You are actually editing the wrong file.
You can with reload re-read a file even without restarting the software with the reload() command. Note that any variable pointing to anything in the module will need to get reimported after the reload. Something like this:
import themodule
from themodule import AClass
reload(themodule)
from themodule import AClass
One way to do this is to call reload.
Example: Here is the contents of foo.py:
def bar():
return 1
In an interactive session, I can do:
>>> import foo
>>> foo.bar()
1
Then in another window, I can change foo.py to:
def bar():
return "Hello"
Back in the interactive session, calling foo.bar() still returns 1, until I do:
>>> reload(foo)
<module 'foo' from 'foo.py'>
>>> foo.bar()
'Hello'
Calling reload is one way to ensure that your module is up-to-date even if the file on disk has changed. It's not necessarily the most efficient (you might be better off checking the last modification time on the file or using something like pyinotify before you reload), but it's certainly quick to implement.
One reason that Python doesn't read from the source module every time is that loading a module is (relatively) expensive -- what if you had a 300kb module and you were just using a single constant from the file? Python loads a module once and keeps it in memory, until you reload it.
If you are running in an IPython shell, then there are some magic commands that exist.
The IPython docs cover this feature called the autoreload extension.
Originally, I found this solution from Jonathan March's blog posting on this very subject (see point 3 from that link).
Basically all you have to do is the following, and changes you make are reflected automatically after you save:
In [1]: %load_ext autoreload
In [2]: %autoreload 2
In [3]: Import MODULE
In [4]: my_class = Module.class()
my_class.printham()
Out[4]: ham
In [5]: #make changes to printham and save
In [6]: my_class.printham()
Out[6]: hamlet
I used the following when importing all objects from within a module to ensure web2py was using my current code:
import buttons
import table
reload(buttons)
reload(table)
from buttons import *
from table import *
I'm not really sure that is what you mean, so don't hesitate to correct me. You are importing a module - let's call it mymodule.py - in your program, but when you change its contents, you don't see the difference?
Python will not look for changes in mymodule.py each time it is used, it will load it a first time, compile it to bytecode and keep it internally. It will normally also save the compiled bytecode (mymodule.pyc). The next time you will start your program, it will check if mymodule.py is more recent than mymodule.pyc, and recompile it if necessary.
If you need to, you can reload the module explicitly:
import mymodule
[... some code ...]
if userAskedForRefresh:
reload(mymodule)
Of course, it is more complicated than that and you may have side-effects depending on what you do with your program regarding the other module, for example if variables depends on classes defined in mymodule.
Alternatively, you could use the execfile function (or exec(), eval(), compile())
I had the exact same issue creating a geoprocessing script for ArcGIS 10.2. I had a python toolbox script, a tool script and then a common script.

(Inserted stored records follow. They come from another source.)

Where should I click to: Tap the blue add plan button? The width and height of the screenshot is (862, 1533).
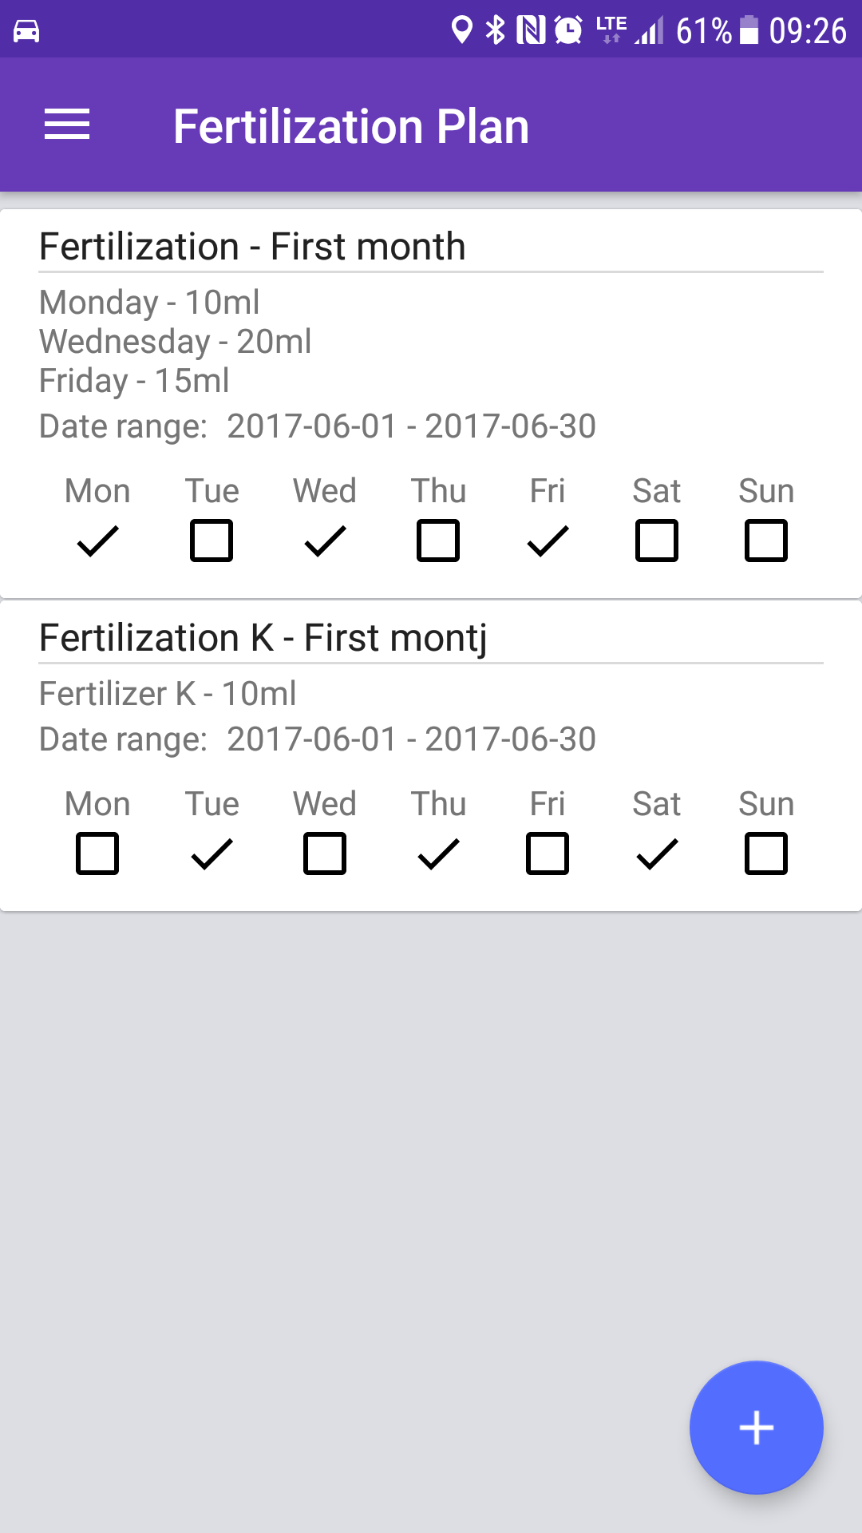point(756,1427)
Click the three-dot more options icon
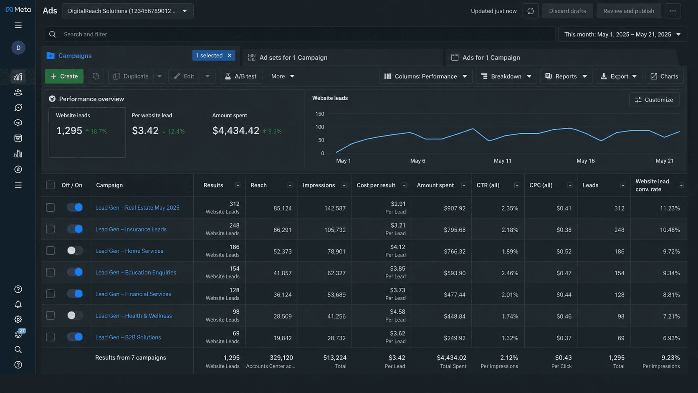 click(x=673, y=11)
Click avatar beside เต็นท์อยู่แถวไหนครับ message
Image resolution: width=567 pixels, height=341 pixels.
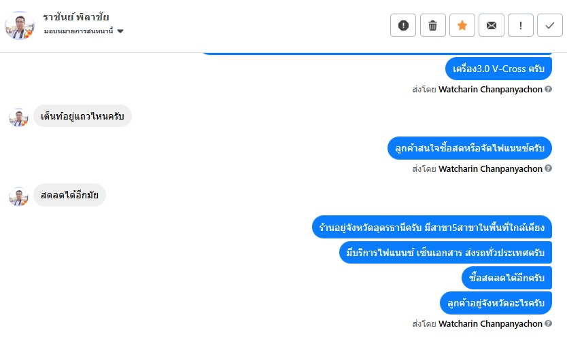point(18,117)
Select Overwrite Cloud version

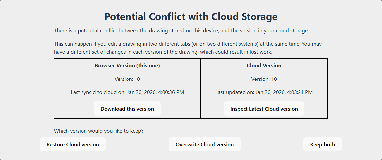click(x=204, y=144)
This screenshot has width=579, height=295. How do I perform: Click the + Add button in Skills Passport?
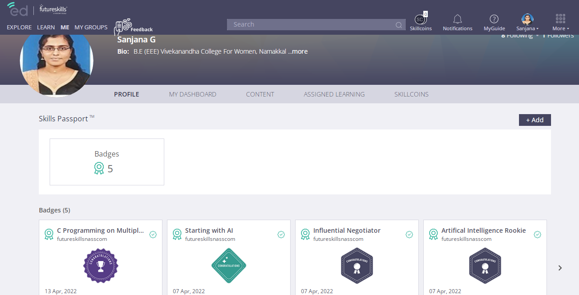point(534,120)
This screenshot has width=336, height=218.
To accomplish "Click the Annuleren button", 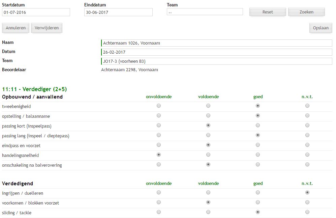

I have a parameter for Dev/Test/Prod in the tool that would control which version of the code was run. Dev would run the code in the dev folder, test from test folder and prod from prod folder. Changes to the common dev script would not run when the tool was run from ArcCatalog. Closing ArcCatalog made no difference. Even though I selected Dev or Test it would always run from the prod folder.
Adding reload(myCommonModule) to the tool script resolved this issue.

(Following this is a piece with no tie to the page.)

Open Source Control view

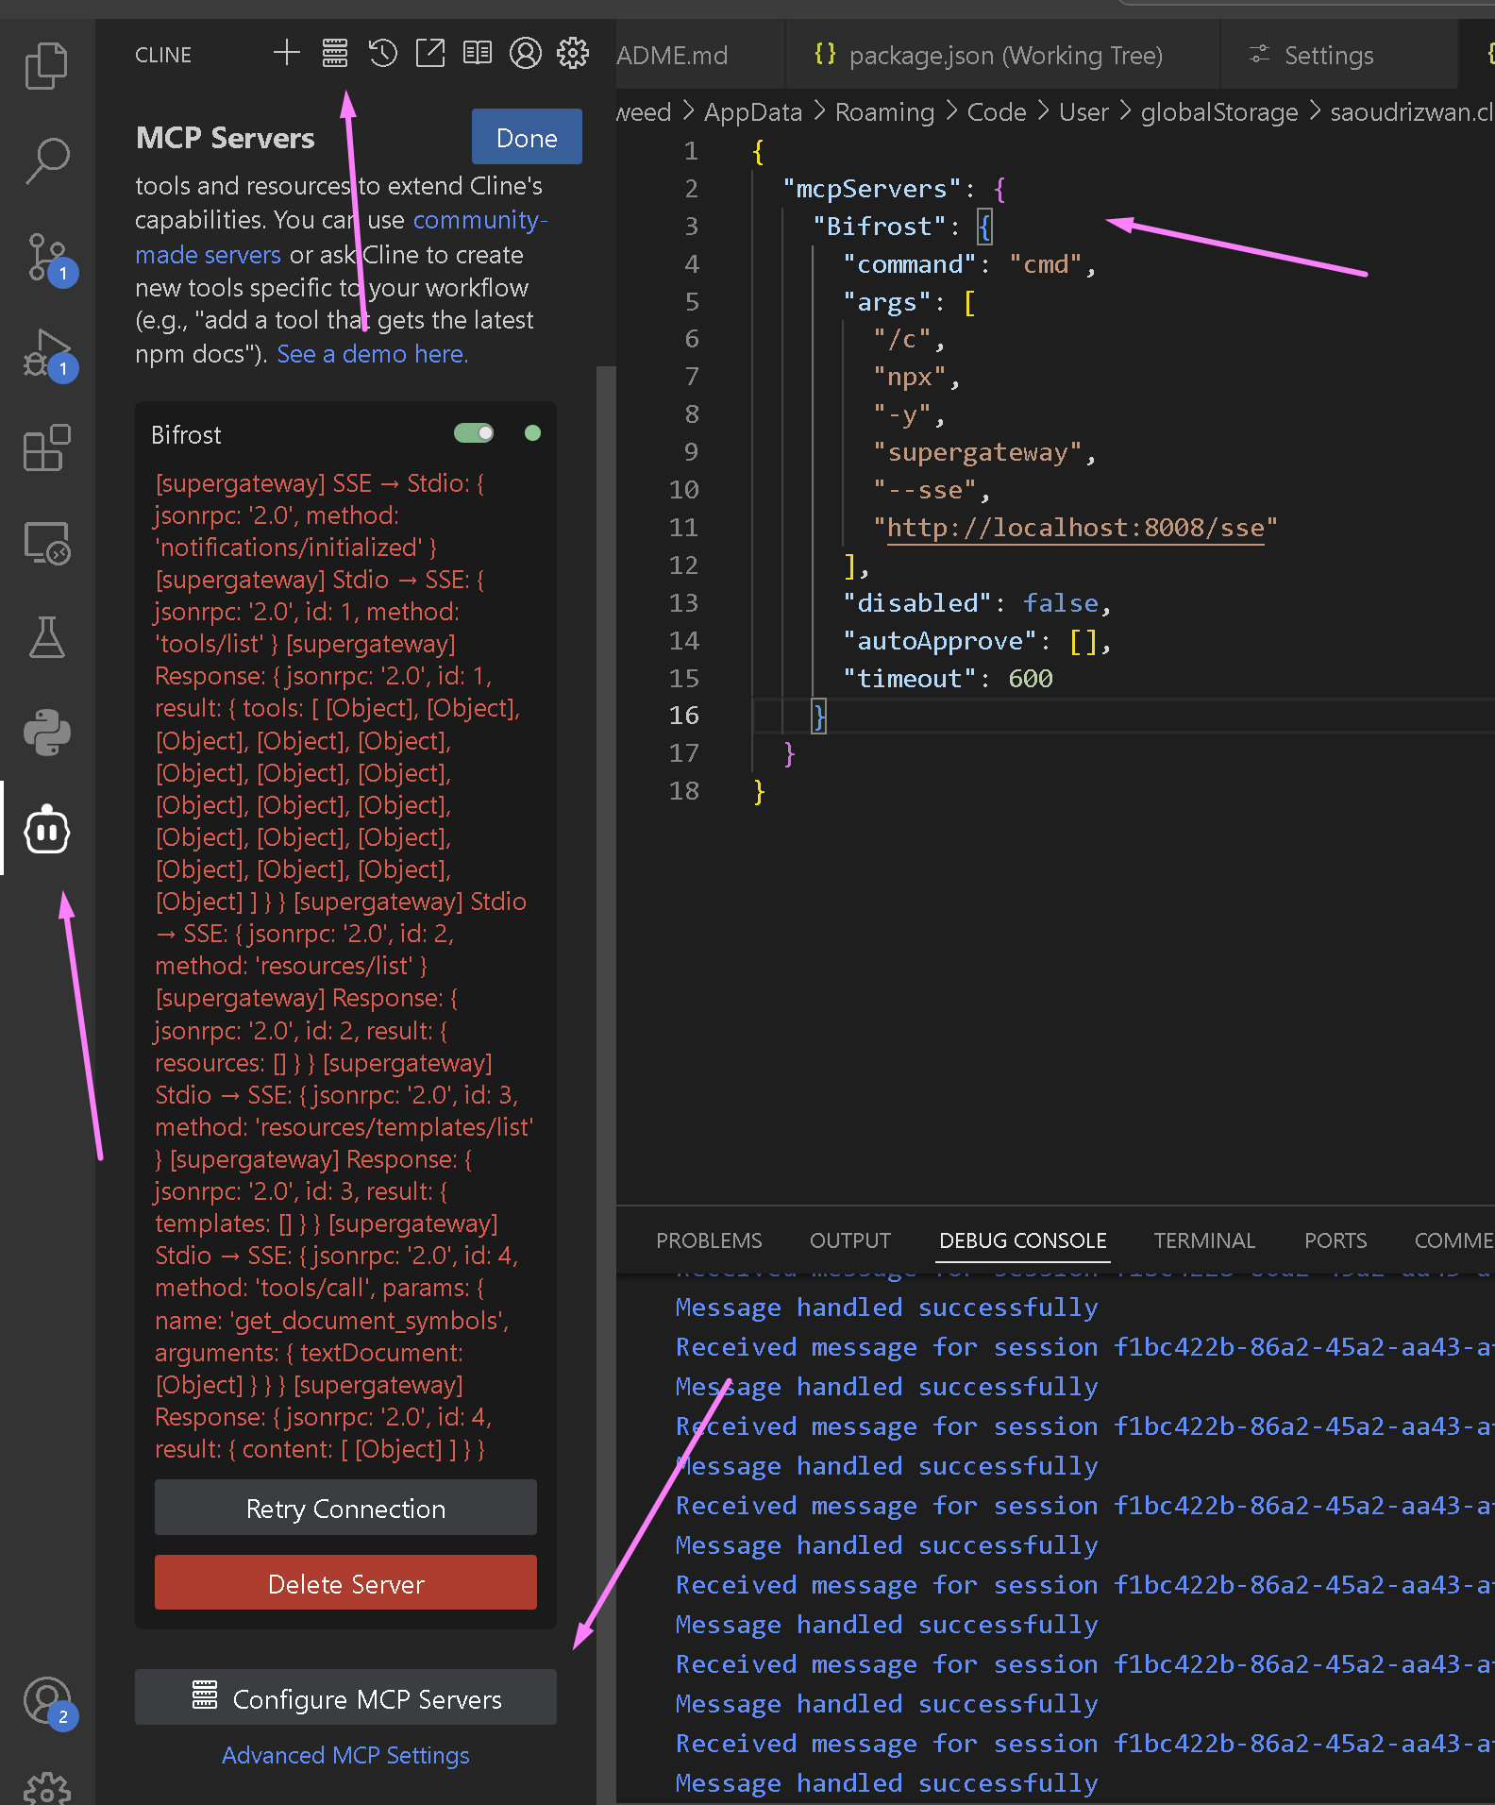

The cases will be different for different versions of python.
Following shows an example of python 3.4 version or above:
hello import hello_world
#Calls hello_world function
hello_world()
HI !!
#Now changes are done and reload option is needed
import importlib
importlib.reload(hello)
hello_world()
How are you?
For earlier python versions like 2.x, use inbuilt reload function as stated above.
Better is to use ipython3 as it provides autoreload feature.